TD Fourth Big Canadian Bank to Quietly Lower Some Mortgage Rates
TD Fourth Big Canadian Bank to Quietly Lower Some Mortgage Rates
Move comes after RBC reduced rates, followed by BMO and Scotiabank

TORONTO—Another big Canadian bank has lowered some of its mortgage rates slightly after an initial reduction by the Royal Bank over the weekend.

TD Canada Trust (TSX:TD) now has a posted discounted rate of 3.69 percent for its five-year fixed mortgages, down from the rate of 3.79 percent that had been in effect since August last year.

The bank has also made changes to several of its other closed rates.

TD said in a an email that it reviews its rates on an ongoing basis to “remain competitive and provide our customers with flexible mortgage options and the right rate to meet their individual needs.”

The move comes after RBC lowered its rates on several fixed-rate mortgages over the weekend by 10 basis points, bringing its special offer five-year closed rate to 3.69 percent.

Bank of Montreal (TSX:BMO) and Scotiabank (TSX:BNS) followed on Tuesday, Jan. 21.

Scotiabank lowered its discounted five-year closed fixed-term mortgage 10 basis points to 3.49 percent on its website Tuesday, down from 3.59 percent posted on the site Monday.

BMO, meanwhile, lowered a number of its rates between 10 and 20 basis points, including its discounted five-year fixed rate to 3.69 percent from 3.89 percent.

The changes came before the Bank of Canada said on Wednesday that it was keeping its key interest rate unchanged at one percent, maintaining a neutral stance on whether it plans to raise or lower the rate from where it has been for more than three years.

The central bank said that while it sees improvements in the Canadian economy, inflation is now expected to be lower than previously projected.

Low-rate Environment

Experts had predicted earlier this week that other lenders would likely follow RBC in reducing rates, but noted the changes represent relatively small drops in an already low interest rate environment and should therefore not be a major consideration for home buyers.

“From a mortgage broker’s perspective and probably from a lot of homeowners’ perspective, the real question is not necessarily interest rates,” said Jason Scott, a mortgage broker with The Mortgage Group in Edmonton, on Monday.

“It’s got more to do with what the finance minister and the department of finance will do vis-a-vis making it harder to qualify for a mortgage if they don’t like the fact that rates are low and they’re concerned about a possible housing bubble.”

According to Scott, a small change in rates isn’t likely to have a huge impact on homebuyers at a time when rates are already so low, with fixed-rate, five-year mortgages (a popular choice for Canadian homeowners) hovering around about 3.5 percent and variable mortgage rates (based on a floating rate based on prime) around 2.5 percent.

Andrew Bodnar, a real estate salesman with Re/Max Condos Plus Corp. brokerage in Toronto, said the government already tightened regulations around qualifications for mortgages earlier this year, adding he would be surprised to see any dramatic moves in interest rates.

“It’s fairly steady right now and there are natural forces of supply and demand going on,” Bodnar said.

“Canadians are pretty conservative.
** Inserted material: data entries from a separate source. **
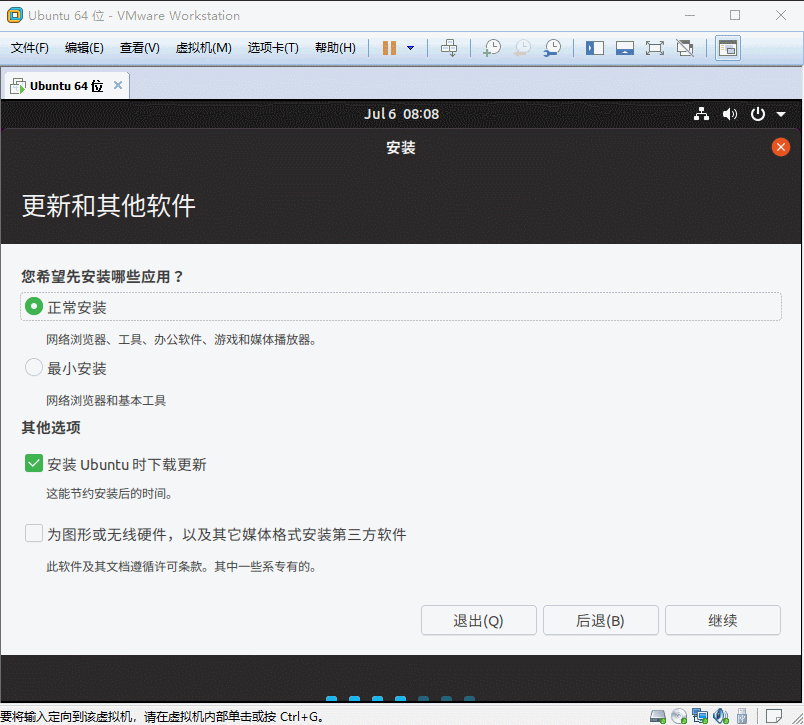Image resolution: width=804 pixels, height=725 pixels.
Task: Take a snapshot of the virtual machine
Action: pos(491,48)
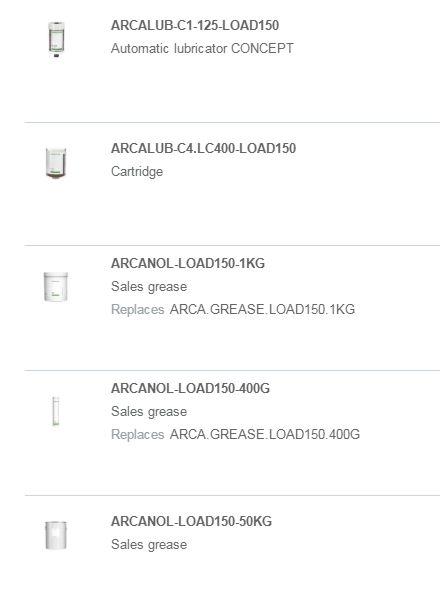440x599 pixels.
Task: Click the ARCANOL-LOAD150-50KG drum image
Action: 56,535
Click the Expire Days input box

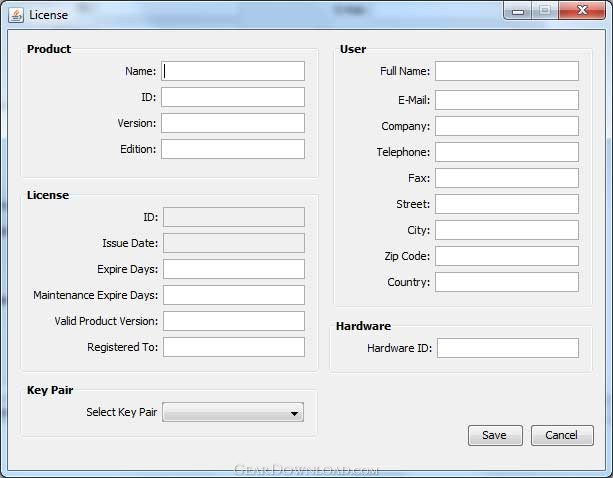(233, 269)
Most people don’t have a new car with a big payment and they’re also [not] looking to buy a house that’s well outside their bounds.”

And in the end, Scott said, homeowners trying to get a sense of how rates will impact their mortgage payments would be better served by keeping an eye on the strength of the U.S. economy and changes in bond markets—factors that tend to have a greater impact on interest rates than any incremental change by one lender.

“In the grand scheme of things, minor variations of interest rates are not that critical,” he said. “What’s more important is getting the right mortgage for that person’s situation.”